Key Steps to Making It
1. Prep the Ingredients
- Grate or mince garlic as finely as possible (this helps it blend smoothly into the yoghurt).
- If using chillies and mint (or herb of choice), finely chop the ingredients. Alternatively, add garlic, chillies and the herbs into a food processor for a quick blitz!
2. Mix the Yoghurt
- In a bowl, stir together the yoghurt, garlic, lemon juice, salt, and sugar until creamy and well combined. Stir in thr chopped chilies and herbs as well, if using.
NOTE: I would usually use the container to keep the yoghurt in as a mixing vessel. Lesser dishes to wash, the better.
3. Taste & adjust
- This step is so important: taste!
- Add more lemon, salt, or sugar, depending on your preference.
4. Chill & serve
- Refrigerate for at least 15 minutes before serving to let the flavors develop.
How to Serve
There are so many ways to use garlic yoghurt sauce:
- A topping for rice bowls or pasta dishes for another layer of flavour.
- A cooling sidekick for spicy dishes (biryani, curries, stir-fries, or anything really with chili heat)
- Drizzle over grilled meats, kebabs, or shawarma.
- Pair with roasted or grilled vegetables – especially good with roasted potatoes!
- As a spread in wraps, sandwiches, or gyros.
- Use as a salad dressing by thinning with a splash of water or olive oil.

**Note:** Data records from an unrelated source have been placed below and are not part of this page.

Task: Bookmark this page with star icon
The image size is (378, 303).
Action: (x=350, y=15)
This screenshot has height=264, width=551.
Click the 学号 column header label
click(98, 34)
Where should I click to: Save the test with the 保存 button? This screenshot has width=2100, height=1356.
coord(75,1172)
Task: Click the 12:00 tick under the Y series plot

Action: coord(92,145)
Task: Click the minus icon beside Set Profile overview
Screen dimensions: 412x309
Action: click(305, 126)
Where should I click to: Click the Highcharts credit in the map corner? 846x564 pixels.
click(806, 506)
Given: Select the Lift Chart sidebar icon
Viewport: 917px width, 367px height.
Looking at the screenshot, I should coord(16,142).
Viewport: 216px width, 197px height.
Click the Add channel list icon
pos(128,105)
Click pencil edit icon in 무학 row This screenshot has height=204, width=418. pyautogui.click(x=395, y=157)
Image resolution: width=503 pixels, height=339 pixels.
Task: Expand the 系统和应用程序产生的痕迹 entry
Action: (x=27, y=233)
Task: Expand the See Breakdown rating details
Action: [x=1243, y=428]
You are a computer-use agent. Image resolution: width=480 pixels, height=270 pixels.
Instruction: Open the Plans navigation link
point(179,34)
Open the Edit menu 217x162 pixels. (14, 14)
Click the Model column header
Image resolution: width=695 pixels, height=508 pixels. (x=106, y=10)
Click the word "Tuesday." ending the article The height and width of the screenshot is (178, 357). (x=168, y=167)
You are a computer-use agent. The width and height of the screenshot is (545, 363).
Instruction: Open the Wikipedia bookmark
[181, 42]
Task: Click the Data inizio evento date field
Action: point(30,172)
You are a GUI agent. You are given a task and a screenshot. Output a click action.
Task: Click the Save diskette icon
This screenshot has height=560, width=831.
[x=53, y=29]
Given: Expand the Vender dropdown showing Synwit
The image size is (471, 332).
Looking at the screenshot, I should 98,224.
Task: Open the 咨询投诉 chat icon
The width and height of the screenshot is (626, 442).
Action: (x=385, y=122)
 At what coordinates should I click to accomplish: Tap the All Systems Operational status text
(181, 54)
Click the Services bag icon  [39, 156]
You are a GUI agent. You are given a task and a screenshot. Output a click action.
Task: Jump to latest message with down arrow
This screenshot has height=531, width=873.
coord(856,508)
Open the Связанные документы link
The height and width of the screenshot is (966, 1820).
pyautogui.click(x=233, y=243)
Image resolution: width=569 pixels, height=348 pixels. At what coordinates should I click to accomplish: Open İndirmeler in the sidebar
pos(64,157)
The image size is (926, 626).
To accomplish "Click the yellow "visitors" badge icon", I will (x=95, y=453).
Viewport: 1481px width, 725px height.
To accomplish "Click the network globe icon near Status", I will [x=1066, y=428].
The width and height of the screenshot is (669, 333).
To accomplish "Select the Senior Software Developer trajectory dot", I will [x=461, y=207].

- Serve alongside mezze platters with hummus and pita.
- Swirled into soups or stews for creaminess.
- As a cooling dip for spicy fried snacks or chips.
Tips & Tricks
Storing & Reheating
- Store in an airtight container in the fridge for up to a week. If I maybe completely honest? Mine last for almost a month in the fridge – not my professional advice! But of course, if it smells off, discard immediately.
- The flavours actually improve after a day as the garlic infuses into the yoghurt.
- This sauce should not be reheated—best served cold or at room temperature. This sauce also cannot be frozen.